NOD.129(B6)-Ctla4^tm1All/DoiJ

Stock number: 005144
Product name: NOD.Ctla4^null
Research areas: Cancer Research, Diabetes and Obesity Research, Immunology, Inflammation and Autoimmunity Research

Description

These Ctla4 knock-out mice develop develop a fatal lymphoproliferative disorder, and are suitable for use in applications related to the regulation of self tolerance and susceptibility to autoimmune diseases.

Detailed description

Heterozygous Ctla4^tm1All mice are viable, fertile, and normal in size and exhibit diabetes incidence comparable to NOD.

Ctla4^tm1All homozygous mice on various backgrounds, including C57BL/6, BALB/c, 129 and NOD, die at 3-4 weeks of age due to massive polyclonal expansion of T-cells and massive lymphocyte infiltration into non-lymphoid organs, such as heart, liver, lung and pancreas. Treatment with murine Ctla4Ig or depletion of CD4⁺ T-cells blocks this lymphoproliferative disease. Splenic and lymph node T-cells display an activated phenotype characterized as CD69⁺, CD25⁺, CD44^hi, Mel14^lo, CD45RB^lo and Sca1^hi and have down regulated the TCR. Lymph node and spleen cells cultured from Ctla4^tm1All homozygous mice spontaneously proliferate while wild-type controls do not. Cells from whole lymph nodes or purified T-cells are unresponsive to anti CD28mAb stimulation, while rIl2 increases the proliferative response. Homozygous Ctla4^tm1All NOD mice also transgenically expressing the BDC2.5 alpha and beta TCR chains do not exhibit the lymphoproliferative phenotype. Other TCR transgenes exert a similar effect on differing backgrounds. However, all of the mice develop aggressive autoimmunity and rapidly develop diabetes by7 weeks of age.In contrast, mice heterozygous for Ctla4^tm1All and transgenically expressing the BDC2.5 TCR have late and relatively rare diabetes.

NOD.129(B6)-Ctla4^tm1All/DoiJ may be useful for studying the role of Ctla4/Cd28:Cd80/Cd86 in the regulation of self tolerance and susceptibility to autoimmune diseases.

Development

A construct containing a neomycin expression cassette inserted into exon 3 of Ctla4 (cloned from 129/Sv mouse) was transfected into R1 ((129X1/SvJ x 129S1/Sv)F1-Kitl +) embryonic stem cells (ES cells).

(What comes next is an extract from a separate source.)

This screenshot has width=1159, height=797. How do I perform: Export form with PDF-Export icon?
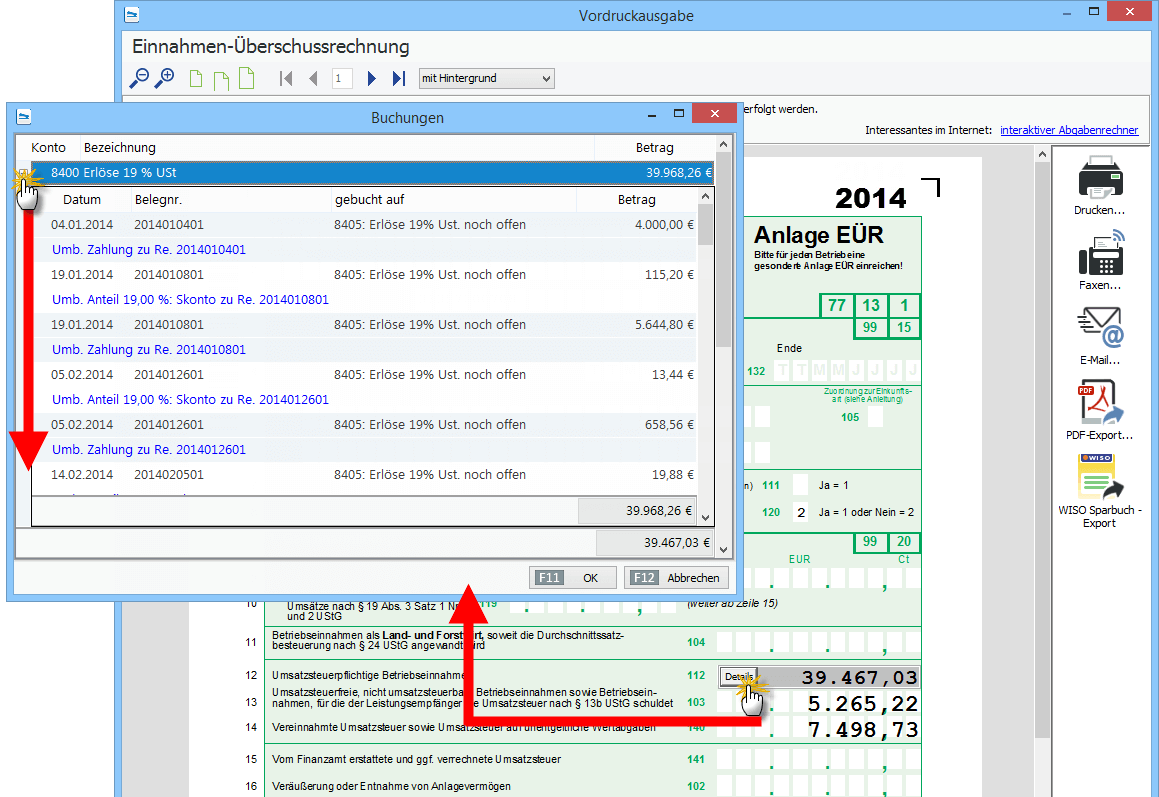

These ES cells were injected into C57BL/6 blastocysts. To establish a colony and germ line transmission chimeric mice were backcrossed to C57BL/6 (Chambers et, al, 1997). Luhder et al. 2000, subsequently backcrossed this mutation to NOD/LtJ. In 2004, the Type 1 Diabetes Resource received NOD.129(B6)- Ctla4^tm1All /DoiJ heterozygotes at generation N18.

Allele

Symbol: Ctla4^tm1All
Name: targeted mutation 1, James P Allison
MGI accession ID: MGI:2180670
Generation method: Targeted
Attributes: Null/Knockout
Synonyms: CTLA-4 KO; CTLA-4^-; Ctla4^o; Ctla4o
Marker symbol: Ctla4
Marker name: cytotoxic T-lymphocyte-associated protein 4
Marker synonyms: ALPS5; CD; Cd152; CELIAC3; CTLA-4; GRD4; GSE; IDDM12; Ly-56; sCTLA4
Chromosome: 1
Strain of origin: (129X1/SvJ x 129S1/Sv)F1-Kitl⁺
Molecular note: The insertion of neomycin selection cassette under the control of a PGK promoter disrupted exon 3.